Christopher and Kristi Lowe went to the Dayton Mall so that Christopher could get his eyebrows done, but the shop was closed. Although the thing they had come out for wasn’t open, the mother and son continued to browse what was open at the mall. The Lowes said they were surprised that not all the stores were open, but understood why some stayed closed.

Christopher Lowe said he works in the food service and will have to take the same precautions that the employees at the Dayton Mall are currently taking.

“I hope people are patient (with the retail employees),” Kristi Lowe said.

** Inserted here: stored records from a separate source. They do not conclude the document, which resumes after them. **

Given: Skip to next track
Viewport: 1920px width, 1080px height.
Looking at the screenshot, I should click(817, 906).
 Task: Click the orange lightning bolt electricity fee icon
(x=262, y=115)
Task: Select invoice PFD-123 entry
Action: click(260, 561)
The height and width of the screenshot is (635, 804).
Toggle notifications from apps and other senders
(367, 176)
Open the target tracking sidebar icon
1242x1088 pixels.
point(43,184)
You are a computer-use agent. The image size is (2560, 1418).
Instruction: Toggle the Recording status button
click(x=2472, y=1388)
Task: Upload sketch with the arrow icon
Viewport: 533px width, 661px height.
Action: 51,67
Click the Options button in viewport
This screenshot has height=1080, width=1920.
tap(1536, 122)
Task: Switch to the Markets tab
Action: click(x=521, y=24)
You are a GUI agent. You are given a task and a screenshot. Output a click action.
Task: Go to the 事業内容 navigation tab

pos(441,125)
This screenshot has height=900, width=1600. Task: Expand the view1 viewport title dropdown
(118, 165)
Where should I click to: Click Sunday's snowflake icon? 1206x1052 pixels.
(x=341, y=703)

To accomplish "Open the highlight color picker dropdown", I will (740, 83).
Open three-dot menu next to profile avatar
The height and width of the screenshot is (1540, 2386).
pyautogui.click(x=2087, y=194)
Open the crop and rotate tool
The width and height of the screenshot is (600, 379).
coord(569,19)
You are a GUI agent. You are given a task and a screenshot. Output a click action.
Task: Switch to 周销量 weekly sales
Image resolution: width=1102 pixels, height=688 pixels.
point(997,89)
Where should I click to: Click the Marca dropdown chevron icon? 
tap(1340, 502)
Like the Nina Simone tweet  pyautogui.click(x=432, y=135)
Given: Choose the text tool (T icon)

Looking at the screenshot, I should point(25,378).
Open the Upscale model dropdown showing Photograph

The Lowes said their shopping experience on Tuesday was surreal.

“The guy at Auntie Anne’s was taking off his gloves and sanitizing and putting new ones on for every new person,” Kristi Lowe said. “This is very weird.”

Duebber said shoppers seemed to be happy to have an opportunity to get out of the house.

“I think (shoppers) appreciate the measures we’re taking to keep everyone safe,” Duebber said.

In the Oregon District, many stores also remained closed on Tuesday.

Brim is open by appointment only, according to signs outside the store. Heart Mercantile, Luna Gifts and Beck and Call are still closed for in-store shopping. The Oregon District Goodwill and Exotic Fantasies opened for in-store shopping on Tuesday.